[Stored items from a collection]

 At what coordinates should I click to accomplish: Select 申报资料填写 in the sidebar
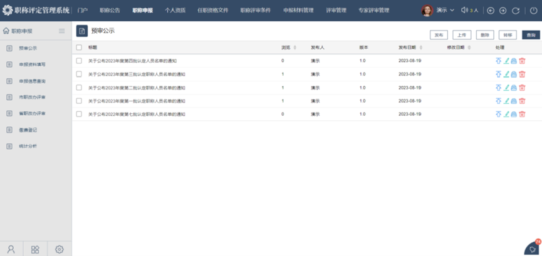[32, 64]
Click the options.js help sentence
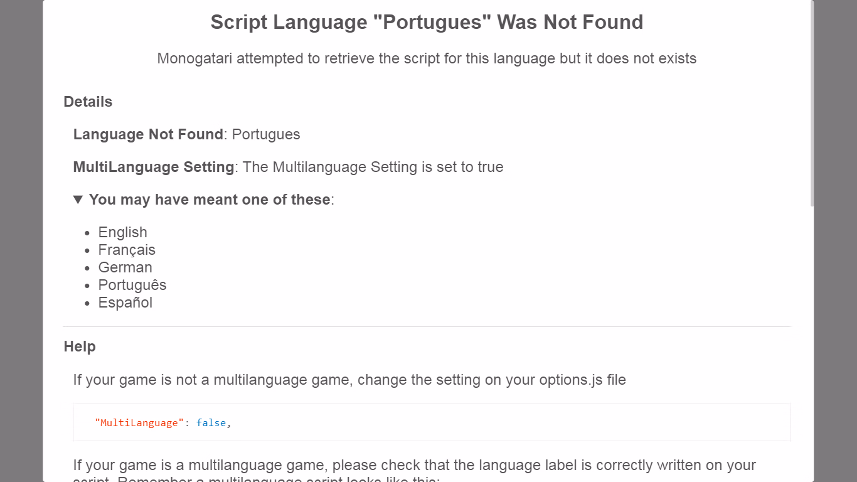857x482 pixels. tap(349, 380)
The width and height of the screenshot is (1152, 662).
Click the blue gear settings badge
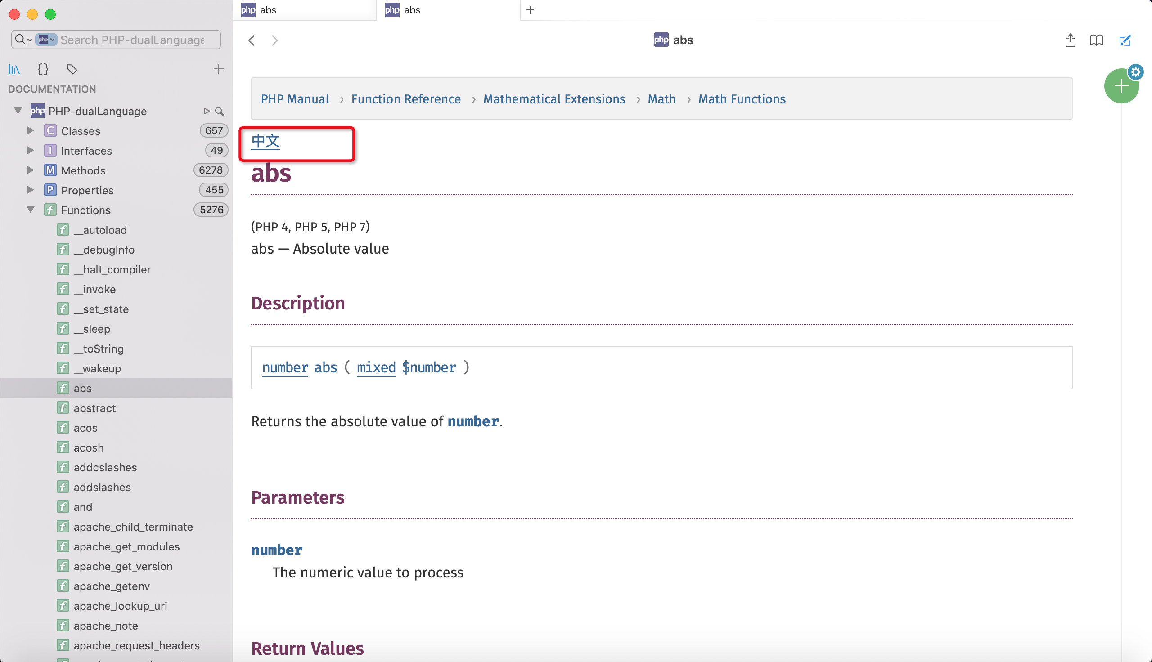tap(1135, 72)
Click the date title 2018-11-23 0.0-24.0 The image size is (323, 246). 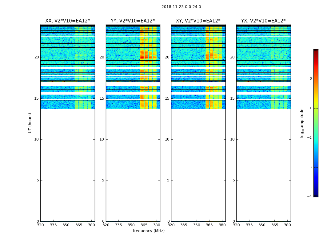pyautogui.click(x=181, y=7)
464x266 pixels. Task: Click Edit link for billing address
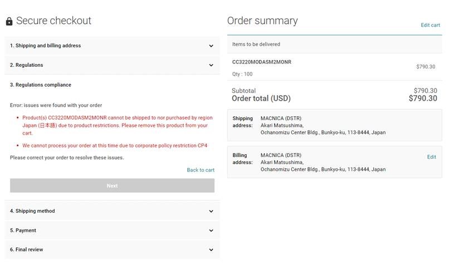click(431, 157)
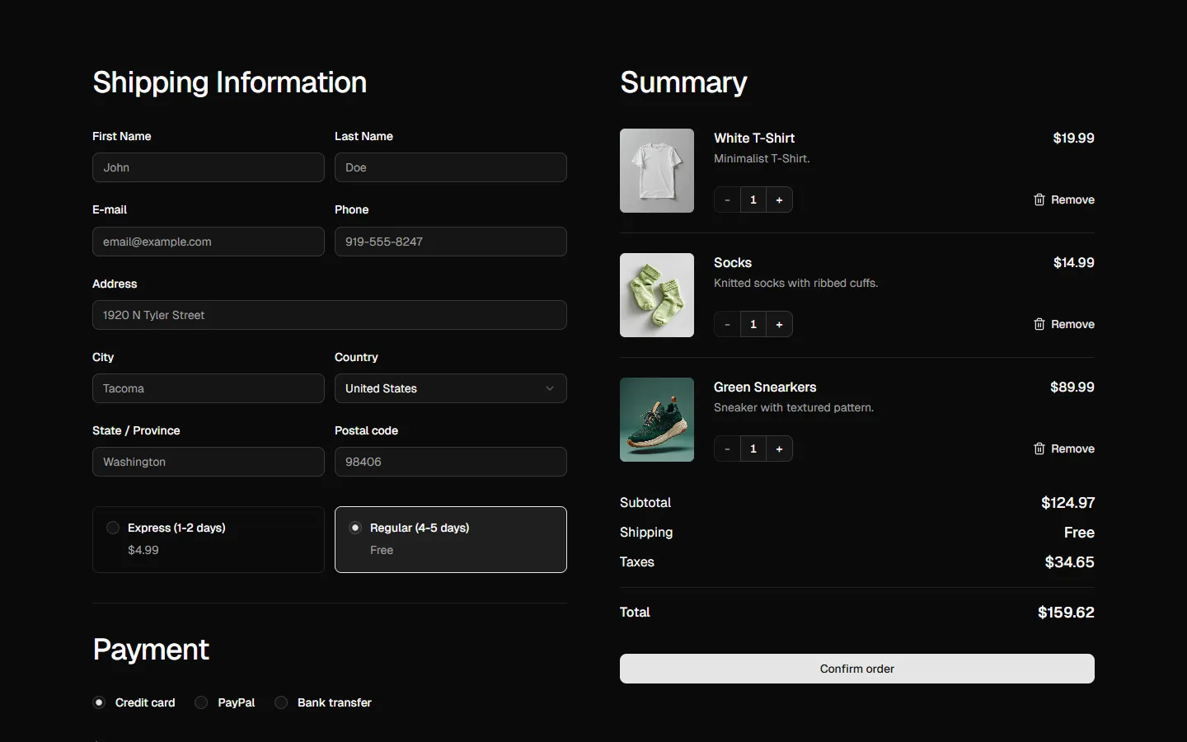Decrease White T-Shirt quantity with minus
Image resolution: width=1187 pixels, height=742 pixels.
pyautogui.click(x=727, y=200)
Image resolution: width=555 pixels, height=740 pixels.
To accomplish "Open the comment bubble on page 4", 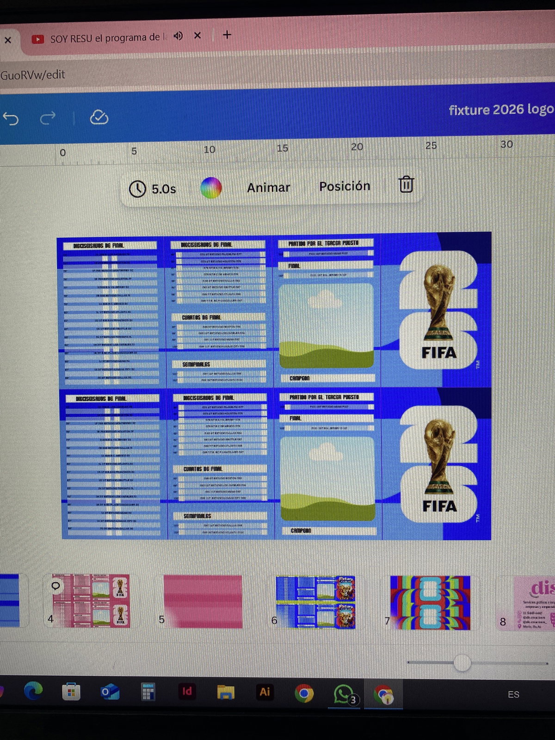I will coord(55,586).
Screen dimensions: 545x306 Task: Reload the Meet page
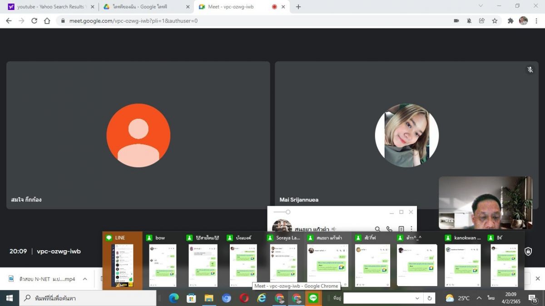pos(34,21)

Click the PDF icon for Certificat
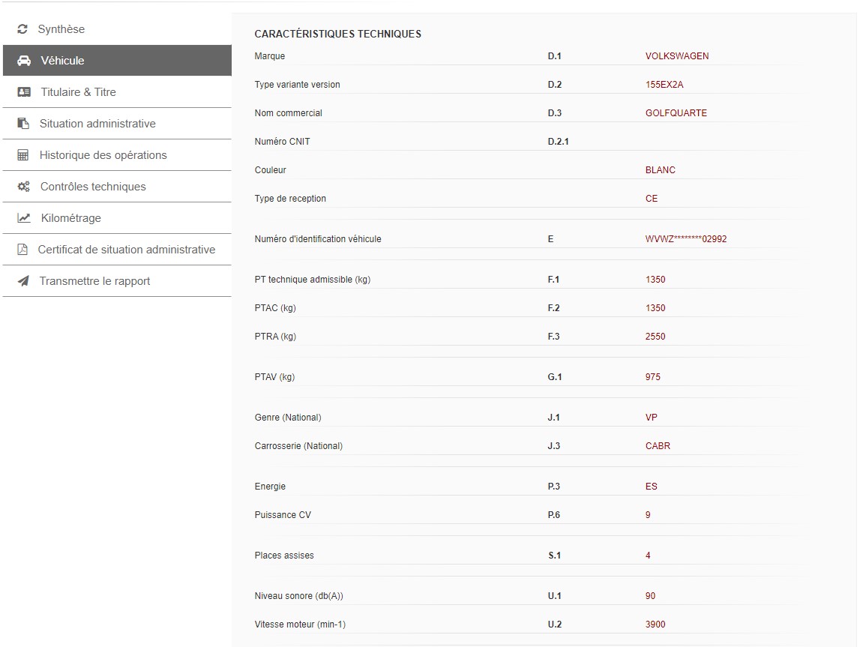point(22,250)
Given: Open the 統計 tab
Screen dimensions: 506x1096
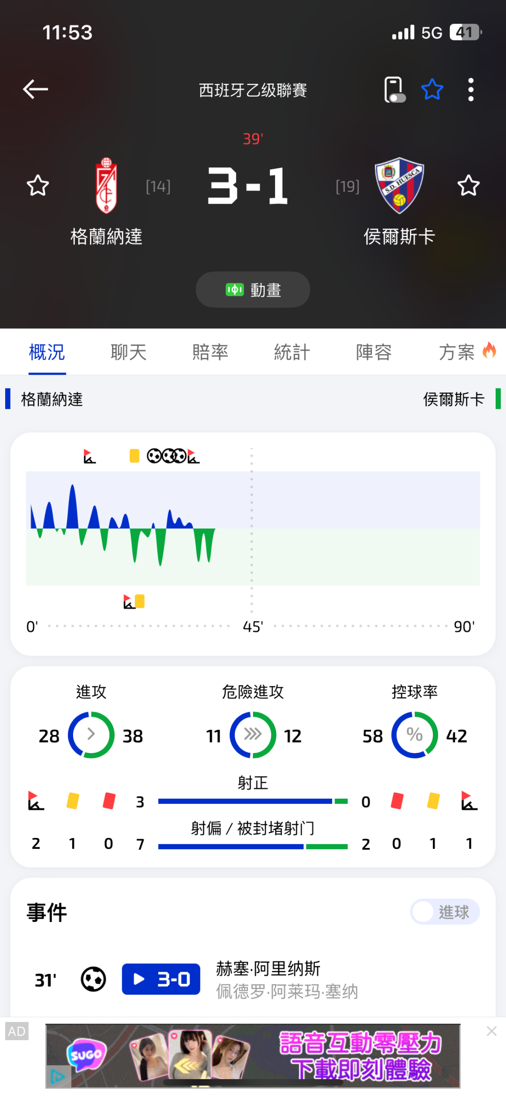Looking at the screenshot, I should [x=292, y=352].
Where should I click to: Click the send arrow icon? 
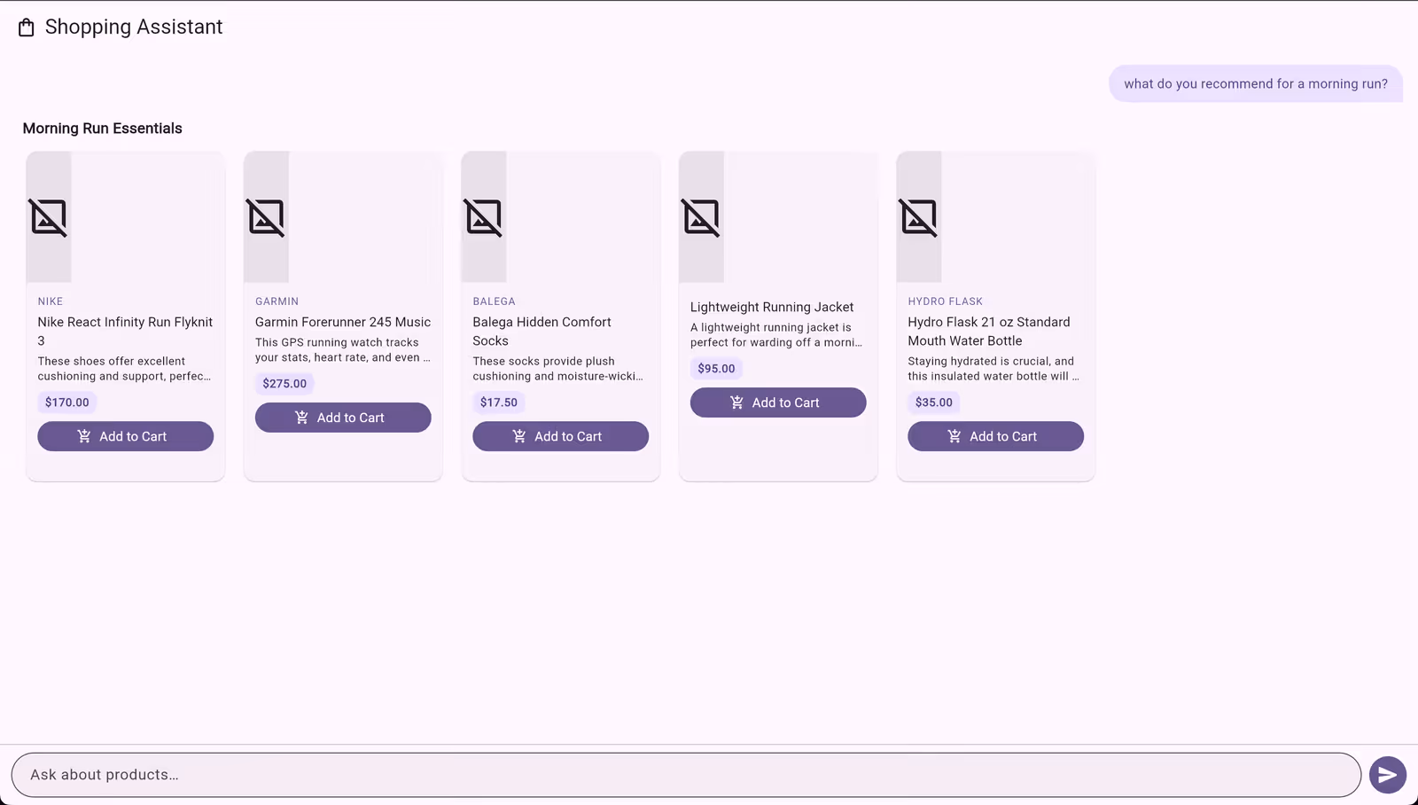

REQUIREMENTS.
Reproduce the stretch of the data from the line containing "Click the PDF icon for Certificat" through the end, character for character. Leave out the pictures.

EXERCISE ANSWER.
Click the PDF icon for Certificat
point(22,250)
Given: Open the 統計 tab
Screen dimensions: 506x1096
Looking at the screenshot, I should [x=292, y=352].
Where should I click to: Click the send arrow icon? 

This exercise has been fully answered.